PROMPT =
Every line of the entries below from the one containing "Where should I click to: Click the Move" to the one containing "Given: Tap the second SIM no-signal icon", both ends included, must be written out exactly. No other line belongs in the answer.

-----

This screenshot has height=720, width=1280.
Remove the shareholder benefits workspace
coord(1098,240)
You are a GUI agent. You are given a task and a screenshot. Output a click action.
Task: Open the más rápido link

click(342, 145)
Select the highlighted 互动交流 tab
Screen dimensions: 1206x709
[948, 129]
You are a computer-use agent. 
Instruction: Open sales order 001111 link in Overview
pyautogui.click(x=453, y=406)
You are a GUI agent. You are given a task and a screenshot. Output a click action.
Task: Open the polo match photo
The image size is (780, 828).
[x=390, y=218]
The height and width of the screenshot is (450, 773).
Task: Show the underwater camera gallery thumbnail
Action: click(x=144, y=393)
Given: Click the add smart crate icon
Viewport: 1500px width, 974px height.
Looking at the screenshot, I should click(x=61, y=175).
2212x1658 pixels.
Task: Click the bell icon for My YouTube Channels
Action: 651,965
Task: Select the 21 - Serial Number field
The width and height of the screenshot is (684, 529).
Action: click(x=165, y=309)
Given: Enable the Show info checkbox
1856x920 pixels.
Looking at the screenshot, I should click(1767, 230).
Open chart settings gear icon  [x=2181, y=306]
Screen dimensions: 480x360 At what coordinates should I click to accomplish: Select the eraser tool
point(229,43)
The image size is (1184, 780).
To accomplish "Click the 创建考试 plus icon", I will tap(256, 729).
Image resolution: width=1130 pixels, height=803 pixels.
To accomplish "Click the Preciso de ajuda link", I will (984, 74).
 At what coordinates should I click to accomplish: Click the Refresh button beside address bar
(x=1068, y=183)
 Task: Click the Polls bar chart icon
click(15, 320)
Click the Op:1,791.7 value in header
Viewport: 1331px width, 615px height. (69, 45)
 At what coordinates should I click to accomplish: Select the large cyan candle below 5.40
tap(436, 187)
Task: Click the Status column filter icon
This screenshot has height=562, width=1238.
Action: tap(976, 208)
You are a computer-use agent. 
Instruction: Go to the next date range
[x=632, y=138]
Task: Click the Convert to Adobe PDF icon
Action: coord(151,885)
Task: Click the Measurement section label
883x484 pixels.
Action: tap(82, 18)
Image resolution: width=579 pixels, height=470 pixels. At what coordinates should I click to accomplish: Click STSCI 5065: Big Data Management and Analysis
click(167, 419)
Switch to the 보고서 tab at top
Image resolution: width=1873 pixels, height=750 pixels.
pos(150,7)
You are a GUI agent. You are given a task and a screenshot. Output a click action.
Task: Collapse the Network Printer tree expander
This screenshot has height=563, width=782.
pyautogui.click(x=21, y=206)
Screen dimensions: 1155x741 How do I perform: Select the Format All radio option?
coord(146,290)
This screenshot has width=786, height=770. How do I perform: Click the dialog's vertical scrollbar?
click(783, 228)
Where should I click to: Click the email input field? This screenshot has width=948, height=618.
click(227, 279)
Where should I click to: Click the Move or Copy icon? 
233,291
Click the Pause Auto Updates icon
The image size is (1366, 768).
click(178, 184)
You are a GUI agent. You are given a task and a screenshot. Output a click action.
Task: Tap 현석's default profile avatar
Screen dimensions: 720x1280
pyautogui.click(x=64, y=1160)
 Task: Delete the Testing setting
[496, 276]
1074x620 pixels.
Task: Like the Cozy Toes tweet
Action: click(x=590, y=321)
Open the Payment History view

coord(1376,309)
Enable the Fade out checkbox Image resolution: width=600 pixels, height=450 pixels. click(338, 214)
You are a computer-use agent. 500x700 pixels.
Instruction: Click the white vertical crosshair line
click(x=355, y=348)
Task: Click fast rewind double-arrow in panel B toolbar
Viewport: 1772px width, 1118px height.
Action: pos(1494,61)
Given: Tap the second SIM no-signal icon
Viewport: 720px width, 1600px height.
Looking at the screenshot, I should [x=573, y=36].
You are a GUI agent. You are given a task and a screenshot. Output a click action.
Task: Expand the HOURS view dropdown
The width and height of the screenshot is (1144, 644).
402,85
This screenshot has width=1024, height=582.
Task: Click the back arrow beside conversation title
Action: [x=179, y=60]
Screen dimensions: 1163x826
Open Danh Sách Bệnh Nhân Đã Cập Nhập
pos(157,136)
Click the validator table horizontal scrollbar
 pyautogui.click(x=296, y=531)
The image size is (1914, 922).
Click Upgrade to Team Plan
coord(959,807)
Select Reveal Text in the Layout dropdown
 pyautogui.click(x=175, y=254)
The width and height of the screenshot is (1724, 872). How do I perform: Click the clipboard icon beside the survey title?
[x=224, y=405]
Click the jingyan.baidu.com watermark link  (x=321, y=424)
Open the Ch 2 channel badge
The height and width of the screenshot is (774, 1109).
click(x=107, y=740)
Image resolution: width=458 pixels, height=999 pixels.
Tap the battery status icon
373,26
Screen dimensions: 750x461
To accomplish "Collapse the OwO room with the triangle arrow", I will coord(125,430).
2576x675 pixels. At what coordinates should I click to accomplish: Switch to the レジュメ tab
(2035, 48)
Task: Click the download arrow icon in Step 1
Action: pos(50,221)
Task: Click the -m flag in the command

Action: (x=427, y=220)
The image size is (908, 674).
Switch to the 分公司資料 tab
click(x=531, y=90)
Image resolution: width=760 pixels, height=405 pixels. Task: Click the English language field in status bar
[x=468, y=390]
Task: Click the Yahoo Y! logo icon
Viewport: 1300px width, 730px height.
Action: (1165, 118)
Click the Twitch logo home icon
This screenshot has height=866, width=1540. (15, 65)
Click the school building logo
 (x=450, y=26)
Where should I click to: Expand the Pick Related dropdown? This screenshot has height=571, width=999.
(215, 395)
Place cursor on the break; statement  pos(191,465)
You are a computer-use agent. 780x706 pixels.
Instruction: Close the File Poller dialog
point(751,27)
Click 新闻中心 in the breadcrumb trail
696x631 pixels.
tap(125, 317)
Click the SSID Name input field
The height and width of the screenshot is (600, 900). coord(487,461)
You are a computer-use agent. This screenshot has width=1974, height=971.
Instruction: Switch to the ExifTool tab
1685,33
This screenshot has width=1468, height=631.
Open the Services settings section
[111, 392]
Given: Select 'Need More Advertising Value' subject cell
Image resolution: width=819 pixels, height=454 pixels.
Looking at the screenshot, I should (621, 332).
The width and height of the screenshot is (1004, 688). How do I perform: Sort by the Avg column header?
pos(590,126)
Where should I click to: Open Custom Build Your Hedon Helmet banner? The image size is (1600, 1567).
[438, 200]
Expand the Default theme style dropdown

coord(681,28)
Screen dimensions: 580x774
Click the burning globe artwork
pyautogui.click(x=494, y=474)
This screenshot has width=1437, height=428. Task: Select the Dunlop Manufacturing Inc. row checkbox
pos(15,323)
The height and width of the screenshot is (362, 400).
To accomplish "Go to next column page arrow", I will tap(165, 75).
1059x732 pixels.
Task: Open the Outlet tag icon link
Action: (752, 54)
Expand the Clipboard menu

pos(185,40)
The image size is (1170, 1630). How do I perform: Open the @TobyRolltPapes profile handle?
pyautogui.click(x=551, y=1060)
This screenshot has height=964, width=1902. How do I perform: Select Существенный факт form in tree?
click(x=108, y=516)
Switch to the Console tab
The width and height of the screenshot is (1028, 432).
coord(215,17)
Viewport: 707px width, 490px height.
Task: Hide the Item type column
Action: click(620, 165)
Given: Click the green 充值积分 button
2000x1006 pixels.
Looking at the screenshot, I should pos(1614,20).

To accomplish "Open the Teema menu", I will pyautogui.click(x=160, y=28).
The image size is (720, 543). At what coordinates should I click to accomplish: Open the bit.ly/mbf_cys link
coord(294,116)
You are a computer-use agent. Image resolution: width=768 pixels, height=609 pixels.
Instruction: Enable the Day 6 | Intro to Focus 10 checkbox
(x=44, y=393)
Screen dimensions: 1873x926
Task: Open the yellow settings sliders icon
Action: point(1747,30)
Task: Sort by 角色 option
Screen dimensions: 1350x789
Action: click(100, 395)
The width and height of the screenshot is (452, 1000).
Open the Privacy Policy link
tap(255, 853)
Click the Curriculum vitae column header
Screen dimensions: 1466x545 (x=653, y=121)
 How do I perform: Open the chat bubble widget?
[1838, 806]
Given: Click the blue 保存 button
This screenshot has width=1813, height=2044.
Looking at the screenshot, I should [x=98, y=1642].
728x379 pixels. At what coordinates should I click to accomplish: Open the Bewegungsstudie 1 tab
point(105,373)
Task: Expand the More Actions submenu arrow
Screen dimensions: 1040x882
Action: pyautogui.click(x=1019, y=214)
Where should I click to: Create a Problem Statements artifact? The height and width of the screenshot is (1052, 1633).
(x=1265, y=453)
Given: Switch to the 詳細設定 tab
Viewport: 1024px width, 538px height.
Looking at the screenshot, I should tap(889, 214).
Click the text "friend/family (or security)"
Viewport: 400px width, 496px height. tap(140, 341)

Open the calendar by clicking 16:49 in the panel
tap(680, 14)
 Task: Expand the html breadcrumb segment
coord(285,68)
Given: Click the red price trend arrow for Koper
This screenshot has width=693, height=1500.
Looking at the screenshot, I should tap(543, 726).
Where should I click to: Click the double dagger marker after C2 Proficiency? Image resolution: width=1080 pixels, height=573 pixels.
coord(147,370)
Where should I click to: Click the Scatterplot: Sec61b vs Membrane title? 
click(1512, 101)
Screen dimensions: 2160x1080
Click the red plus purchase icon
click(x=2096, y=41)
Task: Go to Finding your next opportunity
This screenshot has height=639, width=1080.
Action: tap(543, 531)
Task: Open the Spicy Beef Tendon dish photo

-----

COMPLETED EXERCISE =
Where should I click to: Click the Move or Copy icon? 
233,291
Click the Pause Auto Updates icon
The image size is (1366, 768).
click(178, 184)
You are a GUI agent. You are given a task and a screenshot. Output a click action.
Task: Tap 현석's default profile avatar
Screen dimensions: 720x1280
pyautogui.click(x=64, y=1160)
 Task: Delete the Testing setting
[496, 276]
1074x620 pixels.
Task: Like the Cozy Toes tweet
Action: click(x=590, y=321)
Open the Payment History view

coord(1376,309)
Enable the Fade out checkbox Image resolution: width=600 pixels, height=450 pixels. click(338, 214)
You are a computer-use agent. 500x700 pixels.
Instruction: Click the white vertical crosshair line
click(x=355, y=348)
Task: Click fast rewind double-arrow in panel B toolbar
Viewport: 1772px width, 1118px height.
Action: pos(1494,61)
Given: Tap the second SIM no-signal icon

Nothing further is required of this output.